==== Given entries ====

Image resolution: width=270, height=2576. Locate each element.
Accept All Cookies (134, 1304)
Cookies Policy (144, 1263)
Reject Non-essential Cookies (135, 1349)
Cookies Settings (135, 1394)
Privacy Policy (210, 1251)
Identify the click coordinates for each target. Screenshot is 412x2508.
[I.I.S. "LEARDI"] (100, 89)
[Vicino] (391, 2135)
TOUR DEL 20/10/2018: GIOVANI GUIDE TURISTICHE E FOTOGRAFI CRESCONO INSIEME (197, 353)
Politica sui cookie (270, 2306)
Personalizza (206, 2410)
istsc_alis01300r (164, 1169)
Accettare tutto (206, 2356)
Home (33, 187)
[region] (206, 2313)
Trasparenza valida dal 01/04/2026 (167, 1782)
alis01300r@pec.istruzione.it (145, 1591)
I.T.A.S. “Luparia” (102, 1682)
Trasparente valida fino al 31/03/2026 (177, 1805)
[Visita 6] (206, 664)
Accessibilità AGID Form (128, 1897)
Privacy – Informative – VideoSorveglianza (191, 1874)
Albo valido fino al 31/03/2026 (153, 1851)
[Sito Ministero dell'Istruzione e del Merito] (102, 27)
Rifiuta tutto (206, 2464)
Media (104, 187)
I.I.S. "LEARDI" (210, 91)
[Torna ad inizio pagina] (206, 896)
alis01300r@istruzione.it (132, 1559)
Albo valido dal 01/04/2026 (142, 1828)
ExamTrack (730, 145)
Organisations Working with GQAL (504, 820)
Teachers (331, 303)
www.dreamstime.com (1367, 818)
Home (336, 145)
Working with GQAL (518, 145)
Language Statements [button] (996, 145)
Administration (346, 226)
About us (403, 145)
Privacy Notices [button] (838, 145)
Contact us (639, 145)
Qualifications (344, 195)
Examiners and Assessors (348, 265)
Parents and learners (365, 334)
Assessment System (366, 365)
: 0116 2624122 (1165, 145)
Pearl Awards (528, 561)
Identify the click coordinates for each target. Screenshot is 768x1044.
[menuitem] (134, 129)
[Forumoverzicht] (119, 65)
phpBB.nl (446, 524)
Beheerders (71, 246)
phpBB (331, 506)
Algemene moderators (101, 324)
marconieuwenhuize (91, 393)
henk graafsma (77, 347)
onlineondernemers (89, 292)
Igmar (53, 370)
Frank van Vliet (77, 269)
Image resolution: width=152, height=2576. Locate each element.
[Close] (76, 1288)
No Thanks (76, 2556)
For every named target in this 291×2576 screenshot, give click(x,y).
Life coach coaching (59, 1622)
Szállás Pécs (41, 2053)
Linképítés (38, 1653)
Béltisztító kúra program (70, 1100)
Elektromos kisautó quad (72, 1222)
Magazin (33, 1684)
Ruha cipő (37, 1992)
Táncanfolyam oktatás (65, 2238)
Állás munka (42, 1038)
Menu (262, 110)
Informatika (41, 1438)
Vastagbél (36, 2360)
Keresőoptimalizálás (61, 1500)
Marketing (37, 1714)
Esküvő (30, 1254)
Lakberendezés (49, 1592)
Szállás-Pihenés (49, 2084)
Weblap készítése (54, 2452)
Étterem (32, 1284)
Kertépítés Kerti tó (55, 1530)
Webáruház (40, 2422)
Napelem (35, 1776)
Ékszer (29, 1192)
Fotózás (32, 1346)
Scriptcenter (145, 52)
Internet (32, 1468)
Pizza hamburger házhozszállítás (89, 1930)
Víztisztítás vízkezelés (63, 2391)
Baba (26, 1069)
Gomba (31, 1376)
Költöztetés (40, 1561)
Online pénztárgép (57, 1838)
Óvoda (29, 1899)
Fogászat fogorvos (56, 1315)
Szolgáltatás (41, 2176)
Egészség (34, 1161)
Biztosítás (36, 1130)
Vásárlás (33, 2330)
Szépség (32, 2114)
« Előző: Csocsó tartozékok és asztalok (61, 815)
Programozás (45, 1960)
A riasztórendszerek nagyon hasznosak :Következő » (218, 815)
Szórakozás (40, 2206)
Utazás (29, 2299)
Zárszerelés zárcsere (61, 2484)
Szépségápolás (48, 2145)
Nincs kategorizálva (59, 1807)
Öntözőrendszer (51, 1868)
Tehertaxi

====

• [Exercise instructions] Above are the records. Copy every line in them holding "resolution".

• [Response to this task]
Image resolution: width=270, height=2576. Locate each element.
Image resolution: width=152, height=2576. Locate each element.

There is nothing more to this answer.